Mr Easterbrook also explored how he discussed the company with his employees: “The rallying call ‘modern progressive burger company’ was about giving us the confidence around understanding who we are and being proud about who we are.”
He emphasised how he wanted to move away from the identity crisis of 2015, and focus on their strengths – all-day breakfasts and discounts. He said: “It’s not about being a different McDonald’s; it’s about being a better McDonald’s.”
Mr McCorvey referenced how the removal of the Dollar Menu in 2013 led to uproar from customers and a wave moving over to competitor like Wendy’s. So in 2017 the family favourite menu returned in a new form, with value offers such as $1 coffees. Mr McCorvey explained: “This struck a balance of thoughts: Customers could dine without splurging, and franchisees weren’t stuck with razor-thin margins.”
Mr Easterbrook with some McDonald’s employees
Mr Easterbrook commented: “The majority of reasonable folks will always feel warm towards an individual or company looking to improve itself.”

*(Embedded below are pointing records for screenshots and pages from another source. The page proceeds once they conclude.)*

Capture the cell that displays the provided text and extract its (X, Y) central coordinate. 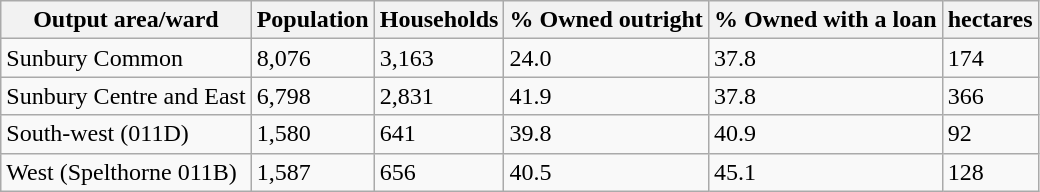
128 (990, 172)
Sunbury Centre and East (126, 96)
Sunbury Common (126, 58)
24.0 (606, 58)
Output area/ward (126, 20)
2,831 (439, 96)
366 (990, 96)
1,587 (312, 172)
41.9 (606, 96)
40.9 (825, 134)
6,798 (312, 96)
45.1 (825, 172)
39.8 (606, 134)
% Owned with a loan (825, 20)
West (Spelthorne 011B) (126, 172)
641 (439, 134)
South-west (011D) (126, 134)
174 (990, 58)
656 (439, 172)
3,163 (439, 58)
40.5 (606, 172)
% Owned outright (606, 20)
Households (439, 20)
hectares (990, 20)
Population (312, 20)
8,076 (312, 58)
92 (990, 134)
1,580 (312, 134)
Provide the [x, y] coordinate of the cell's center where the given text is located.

Most recently, McDonald’s has introduced technology. With app-based delivery and digital menu boards, although some still argue that makes it too slow.
It also faces resistance over worker wages.
But Mr McCorvey concluded: “If McDonald’s track record is any guide, it will evolve accordingly and close rifts with franchisees enough to boost its bottom line.”
Chris Kempczinski, the president of McDonald’s USA, will be replacing Mr Easterbrook.